Jean sous toutes les coutures
« Amen, je vous le dis : Parmi les hommes, il n'en a pas existé de plus grand que Jean Baptiste ; et cependant le plus petit dans le Royaume des cieux est plus grand que lui.
« Depuis le temps de Jean Baptiste jusqu'à présent, le Royaume des cieux subit la violence, et des violents cherchent à s'en emparer. Tous les Prophètes, ainsi que la Loi, ont parlé jusqu'à Jean. Et, si vous voulez bien comprendre, le prophète Élie qui doit venir, c'est lui.
« Celui qui a des oreilles, qu'il entende ! »
voir aussi : Entrée dérobée, Le règne des violents, Élie, le retour
C'est un petit traité du lien entre Jean, le baptiseur, et le Royaume.
"Élie qui doit venir" : Élie a la particularité de faire partie de ces quelques rares personnes qui n'ont pas connu la mort. Lorsque son temps fut venu, Dieu l'a enlevé, emporté au ciel. Il n'a pas connu le shéol, ce lieu où les morts, réduits à une ombre d'ombre, attendent les jours derniers. Élie est aussi un des prophètes les plus populaires, et beaucoup pensent, sinon qu'il sera le messie, du moins qu'il reviendra sur terre lorsque ces jours derniers arriveront, lorsque viendra le temps d'instaurer le royaume.
En assimilant Jean à Élie, il nous est donc confirmé, d'une part, que le royaume est tout proche. Mais d'autre part, dire que Jean est "plus petit que le plus petit dans le royaume", c'est dire tout aussi nettement que le royaume n'est quand même pas encore là. Il y a ici quelque chose de très dur, non pas tant contre Jean lui-même – le plus grand des hommes, et assimilé à Élie –, mais contre le royaume qu'il a prêché. C'est sur ce point précis que Jésus se démarque le plus de son ancien maître. Comme lui, il prêche aussi le Royaume, mais ce n'est pas le même du tout.
Regardons encore ce qui nous est dit ici : "Tous les prophètes et la Loi ont parlé jusqu'à Jean". De quoi ont-ils parlé ? du royaume, bien sûr. Le royaume est bien le point focal, le point de convergence, de toute la foi juive, jusqu'à Jean, qui est donc, pour ceux qui veulent bien le voir, cet ´Elie qui doit venir en ces temps-là. Voilà pour toute l'histoire du salut jusqu'à Jean. Mais depuis Jean, ce royaume est l'objet de toutes les convoitises, ce qui signifie qu'on ne s'y prend pas de la bonne façon. Il faut penser ici aux zélotes, qui œuvrent à une restauration du royaume de David par les armes. Non, nous dit Jésus, ce n'est pas ça, non plus, le Royaume.

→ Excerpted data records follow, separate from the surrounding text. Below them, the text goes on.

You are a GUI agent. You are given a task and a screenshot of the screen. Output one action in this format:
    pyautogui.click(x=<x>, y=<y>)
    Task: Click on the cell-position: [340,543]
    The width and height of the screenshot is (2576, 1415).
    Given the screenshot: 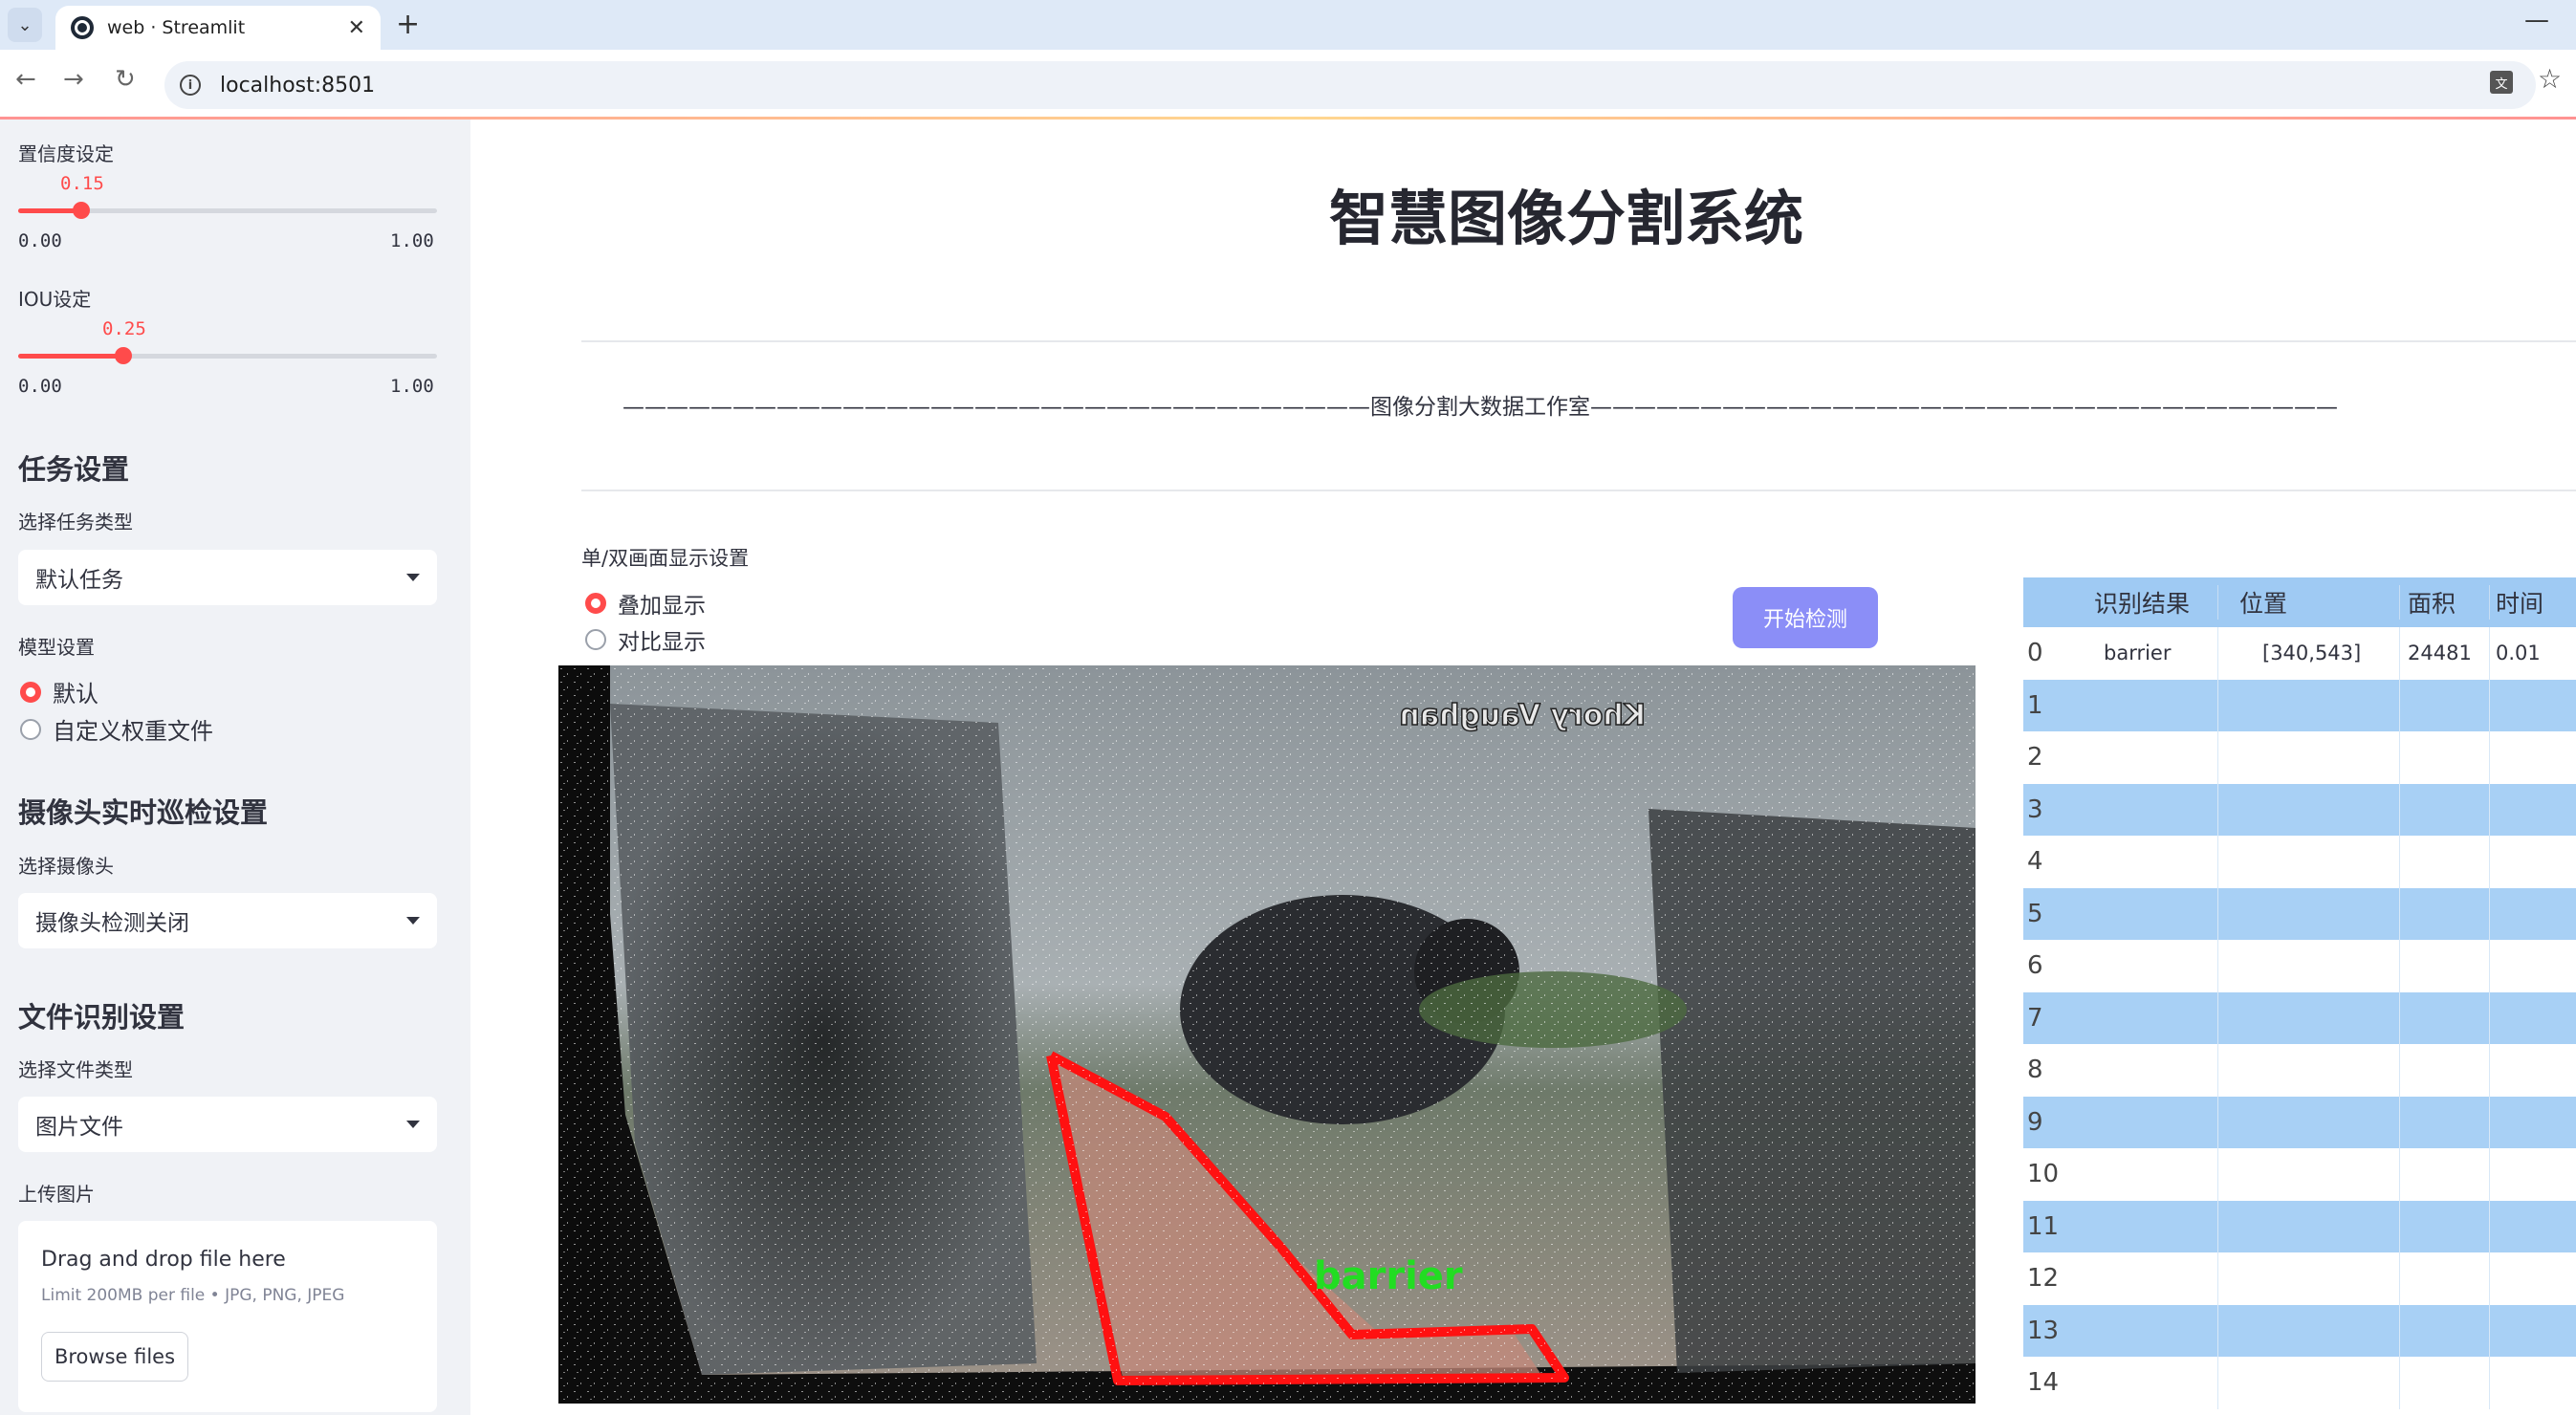 What is the action you would take?
    pyautogui.click(x=2309, y=654)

Nous voici avec trois conceptions du royaume. Celle des zélotes, très terre-à-terre, et complètement illusoire dans le contexte de la suprématie romaine. Celle de Jean, qui ne croit pas à l'action armée, qui demande à chacun de faire pénitence et de s'engager dans une vie morale droite. Mais qu'on ne s'y trompe pas, pour ses auditeurs, et sans doute pour Jean lui-même, l'objectif reste une souveraineté territoriale sur leur sol natal. Les zélotes pensent qu'il faut agir contre l'ennemi, prendre les armes, et Dieu les aidera à gagner la bataille. Les disciples de Jean pensent que leur malheur vient de ce qu'ils ont trahi Dieu, il faut qu'ils se repentent et se conduisent vertueusement, et Dieu les récompensera en leur restituant leur pays, de quelque manière que cela se fera.
Jésus a sûrement eu les mêmes attentes que tout le monde, dans son enfance, à savoir que la terre d'Israël est inséparable de l'élection de son peuple par Dieu. Et sans doute, jusqu'au tournant de l'affaire de la multiplication des pains, n'excluait-il pas la possibilité de cette restauration de leur souveraineté territoriale. Ce qui le différenciait ne résidait pas en cet objectif ultime, mais c'est sur la nature du lien à nouer avec Dieu qu'il se démarquait de Jean. Jean parlait encore d'une relation à rétablir. Pour lui, c'était toujours la même alliance, basée sur des observances, un code de lois. Pour Jésus, il s'agit d'une nouveauté, une nouvelle façon de voir Dieu, basée sur une relation personnelle, unique, propre à chacun, avec lui.